YOUR OBJECTIVE →
Look through the records and copy each line with the string "computer" in it.

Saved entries
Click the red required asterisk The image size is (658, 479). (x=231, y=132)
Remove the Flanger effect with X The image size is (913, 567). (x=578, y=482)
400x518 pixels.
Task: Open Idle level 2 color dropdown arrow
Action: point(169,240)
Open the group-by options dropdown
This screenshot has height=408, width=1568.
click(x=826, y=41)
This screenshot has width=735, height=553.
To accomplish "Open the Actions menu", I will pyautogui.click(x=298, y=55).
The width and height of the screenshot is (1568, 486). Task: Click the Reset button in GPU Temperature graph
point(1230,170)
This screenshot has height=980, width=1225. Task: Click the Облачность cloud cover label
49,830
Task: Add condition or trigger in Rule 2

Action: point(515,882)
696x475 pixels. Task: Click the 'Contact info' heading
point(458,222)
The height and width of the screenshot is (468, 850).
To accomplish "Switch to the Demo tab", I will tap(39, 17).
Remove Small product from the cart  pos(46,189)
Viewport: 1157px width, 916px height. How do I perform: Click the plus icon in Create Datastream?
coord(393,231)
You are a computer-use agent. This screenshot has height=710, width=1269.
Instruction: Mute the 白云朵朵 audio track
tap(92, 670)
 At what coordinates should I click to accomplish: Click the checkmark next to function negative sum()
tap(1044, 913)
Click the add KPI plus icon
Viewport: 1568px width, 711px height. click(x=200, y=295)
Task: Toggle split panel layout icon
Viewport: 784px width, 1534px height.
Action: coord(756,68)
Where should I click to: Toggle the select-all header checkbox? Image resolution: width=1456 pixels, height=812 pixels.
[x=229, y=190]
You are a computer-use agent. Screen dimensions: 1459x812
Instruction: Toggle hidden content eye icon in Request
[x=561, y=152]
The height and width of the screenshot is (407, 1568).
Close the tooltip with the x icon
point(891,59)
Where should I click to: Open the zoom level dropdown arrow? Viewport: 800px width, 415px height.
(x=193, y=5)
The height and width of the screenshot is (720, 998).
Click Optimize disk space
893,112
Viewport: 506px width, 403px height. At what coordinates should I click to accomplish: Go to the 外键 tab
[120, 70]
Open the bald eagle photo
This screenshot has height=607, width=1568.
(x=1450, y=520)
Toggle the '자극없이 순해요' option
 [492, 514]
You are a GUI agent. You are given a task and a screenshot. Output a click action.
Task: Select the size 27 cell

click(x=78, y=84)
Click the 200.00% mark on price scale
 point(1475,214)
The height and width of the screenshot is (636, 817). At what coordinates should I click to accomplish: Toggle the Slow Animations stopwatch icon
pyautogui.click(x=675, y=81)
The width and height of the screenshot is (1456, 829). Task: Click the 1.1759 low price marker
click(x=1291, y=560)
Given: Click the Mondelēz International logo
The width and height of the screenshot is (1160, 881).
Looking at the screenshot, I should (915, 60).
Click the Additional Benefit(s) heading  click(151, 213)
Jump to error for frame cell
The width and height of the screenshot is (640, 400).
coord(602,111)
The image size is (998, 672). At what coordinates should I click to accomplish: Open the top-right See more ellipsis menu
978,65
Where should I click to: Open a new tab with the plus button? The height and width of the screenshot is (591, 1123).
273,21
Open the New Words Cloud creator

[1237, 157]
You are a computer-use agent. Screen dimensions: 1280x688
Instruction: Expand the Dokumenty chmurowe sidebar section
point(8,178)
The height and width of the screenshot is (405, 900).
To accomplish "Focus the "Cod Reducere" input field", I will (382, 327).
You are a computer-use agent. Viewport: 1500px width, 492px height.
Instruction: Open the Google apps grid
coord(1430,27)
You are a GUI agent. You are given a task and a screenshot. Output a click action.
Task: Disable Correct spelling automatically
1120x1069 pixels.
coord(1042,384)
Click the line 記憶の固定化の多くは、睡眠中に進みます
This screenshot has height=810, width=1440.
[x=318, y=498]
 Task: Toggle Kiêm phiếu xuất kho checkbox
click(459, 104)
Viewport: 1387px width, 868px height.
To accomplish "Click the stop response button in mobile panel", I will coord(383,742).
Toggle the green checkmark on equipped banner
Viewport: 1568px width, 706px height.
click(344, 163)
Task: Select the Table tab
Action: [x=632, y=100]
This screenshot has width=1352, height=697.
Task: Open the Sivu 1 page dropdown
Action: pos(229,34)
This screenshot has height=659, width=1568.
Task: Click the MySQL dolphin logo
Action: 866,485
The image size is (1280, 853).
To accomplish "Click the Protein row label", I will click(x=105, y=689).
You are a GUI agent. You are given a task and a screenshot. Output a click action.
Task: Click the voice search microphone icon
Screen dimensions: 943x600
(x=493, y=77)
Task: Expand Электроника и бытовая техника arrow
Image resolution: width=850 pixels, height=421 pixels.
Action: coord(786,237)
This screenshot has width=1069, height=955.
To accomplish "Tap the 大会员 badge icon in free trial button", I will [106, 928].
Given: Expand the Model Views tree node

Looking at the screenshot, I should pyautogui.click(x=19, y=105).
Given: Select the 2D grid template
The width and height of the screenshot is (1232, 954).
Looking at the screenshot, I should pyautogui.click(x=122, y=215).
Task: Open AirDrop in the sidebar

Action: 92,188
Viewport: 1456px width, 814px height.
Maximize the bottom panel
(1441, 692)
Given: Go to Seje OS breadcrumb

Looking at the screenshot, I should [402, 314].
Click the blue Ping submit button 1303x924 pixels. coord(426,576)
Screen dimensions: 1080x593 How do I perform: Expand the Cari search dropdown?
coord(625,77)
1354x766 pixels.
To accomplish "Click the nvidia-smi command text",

EXPECTED ANSWER →
You are a computer-use agent. This screenshot has height=710, width=1269.
You are a computer-use agent. Screen dimensions: 1459x812
You are a computer-use agent. Screen dimensions: 1280x688
You are a computer-use agent. Viewport: 1500px width, 492px height.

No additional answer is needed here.